Nothing on that page says that pyrantels are effective against lice. It says on the chart that the drugs denoted by the _d _are effective against lice and the only group marked with that _d_ is the avermectinswhich are ivermectin and moxidectin.

Sorry, but I do remember my pharmacology and parasitology lessons. Pyrantel is not effective against lice.:wink:

"Pediculosis (Lice)
Lice are wingless, flattened insects that are ectoparasites of mammals worldwide. They constitute two orders: Anoplura (sucking lice, blood feeders) and Mallophaga (biting lice).
Two species of lice affect horses: Damalina equi a biting louse that feeds on skin and hair, and Haematopinus asini a sucking louse that pierces skin and sucks blood and tissue fluids. Infestations are common.
The life cycle is completed on the host and transmission is mainly by direct contact. Infections are more severe in the late winter and early spring.
The skin irritation results in itching manifested by rubbing, biting and kicking. The coat may be roughened with loss of hair and there may be secondary bacterial infection. In heavy infestations individuals become anemic and lose weight and condition.
*Diagnosis*

This is based upon finding eggs or lice. The latter are 2 - 4 mm in size and thus can be readily seen when hair is parted.
Biting lice are more active than sucking lice.
*Treatment*

Dipping or spraying with insecticide solutions; two treatments two weeks apart are recommended. Ivermectin is effective against sucking lice but not biting lice.
Frequent and thorough grooming is helpful in controlling pediculosis."

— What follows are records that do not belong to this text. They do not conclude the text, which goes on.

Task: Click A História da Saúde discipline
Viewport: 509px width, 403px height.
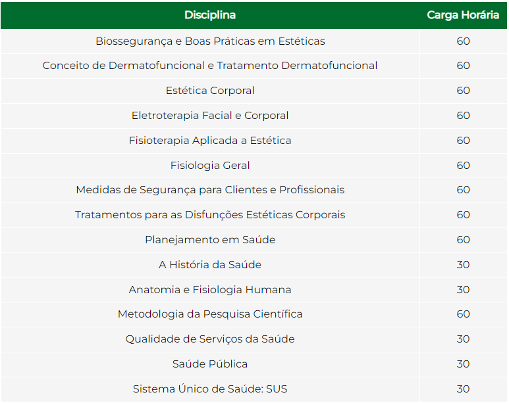Action: (x=210, y=265)
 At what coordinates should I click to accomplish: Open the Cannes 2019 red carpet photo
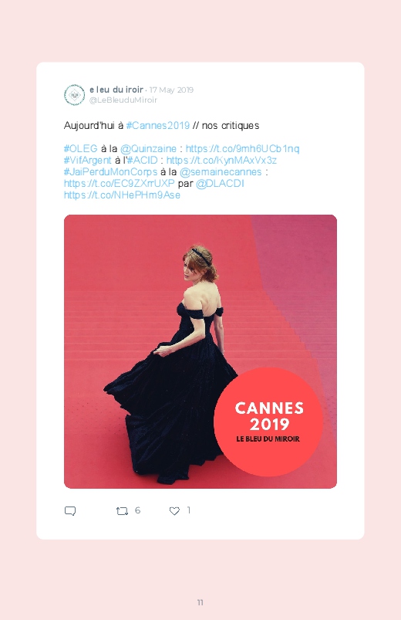[x=201, y=351]
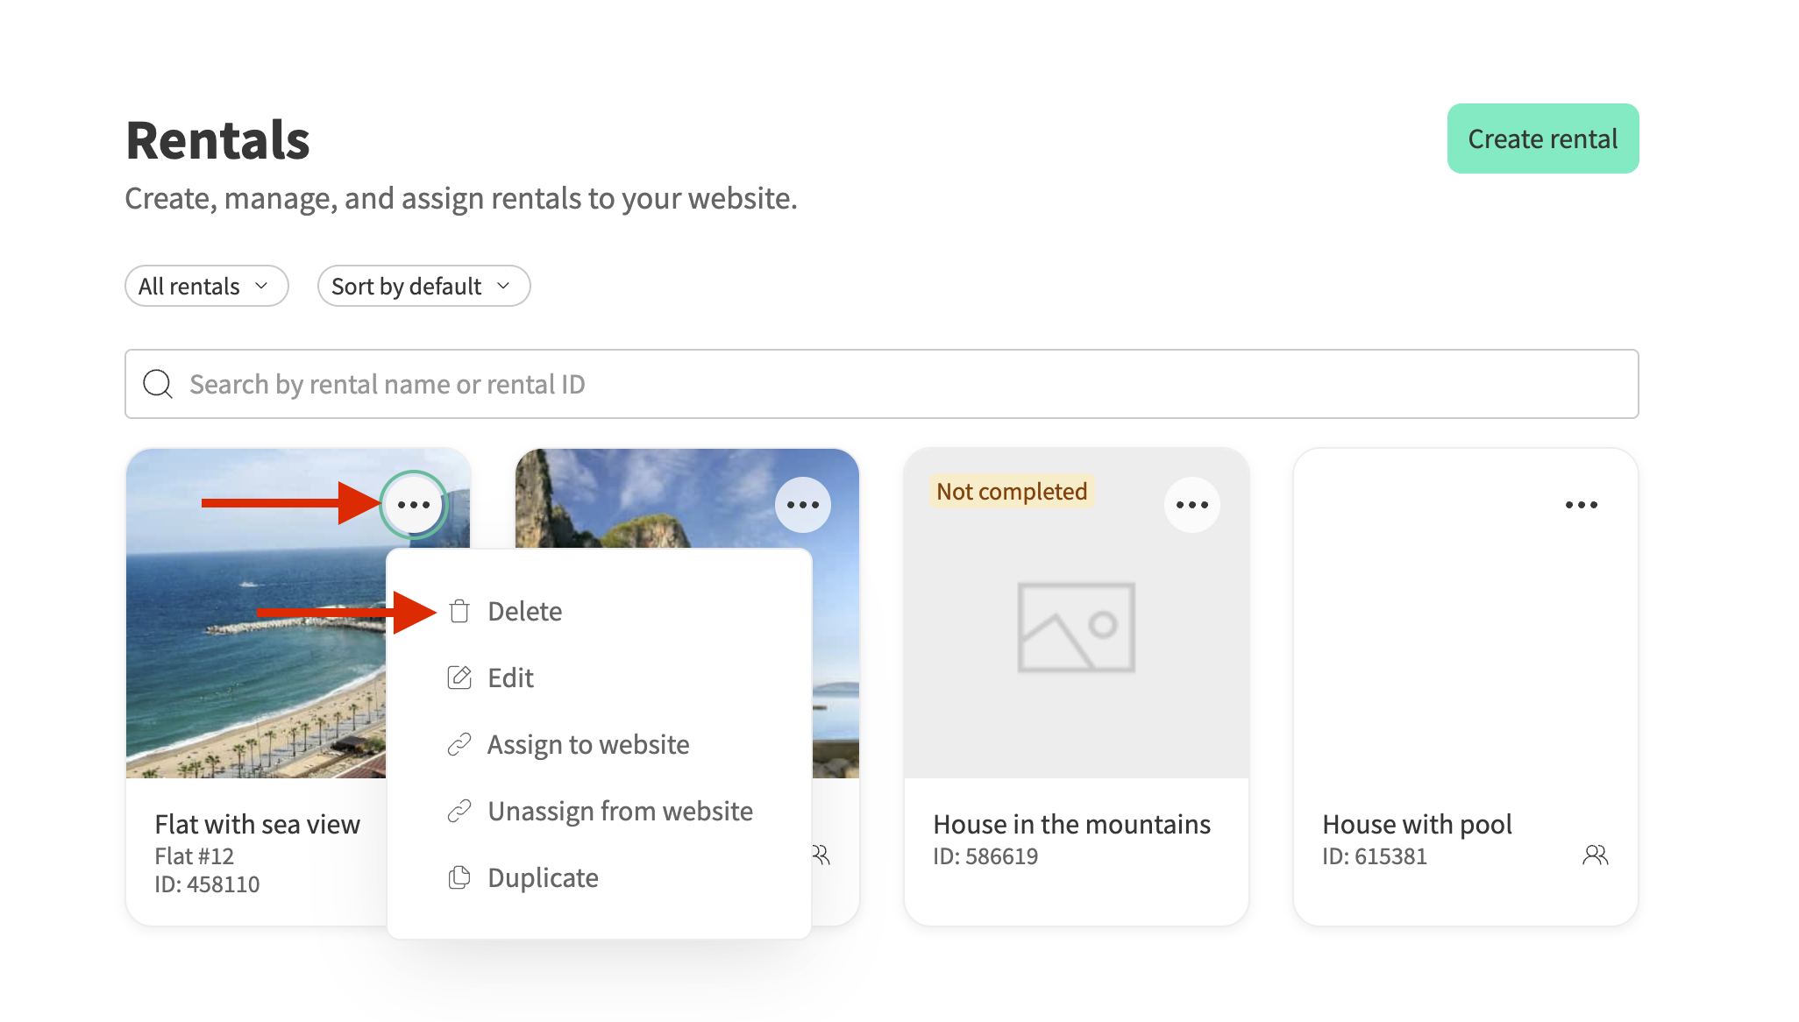The image size is (1799, 1022).
Task: Click link icon beside Assign to website
Action: pos(459,744)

--A Concise Guide to the Microbial and Parasitic Diseases of Horses, Carter G.R., Payne P.A. and Davis E. (Eds.).

http://www.thehorse.com/ViewArticle.aspx?ID=5469


----------



## lnpranch

I have heard that warm or hot vinegar kills the eggs. Also Endure fly spray helps kill live lice. You do have to clean everything that has come into contact with the horse and i read online the other day that you will need to clean their pen as well as the lice can be on anything the horse has rubbed or laid on. 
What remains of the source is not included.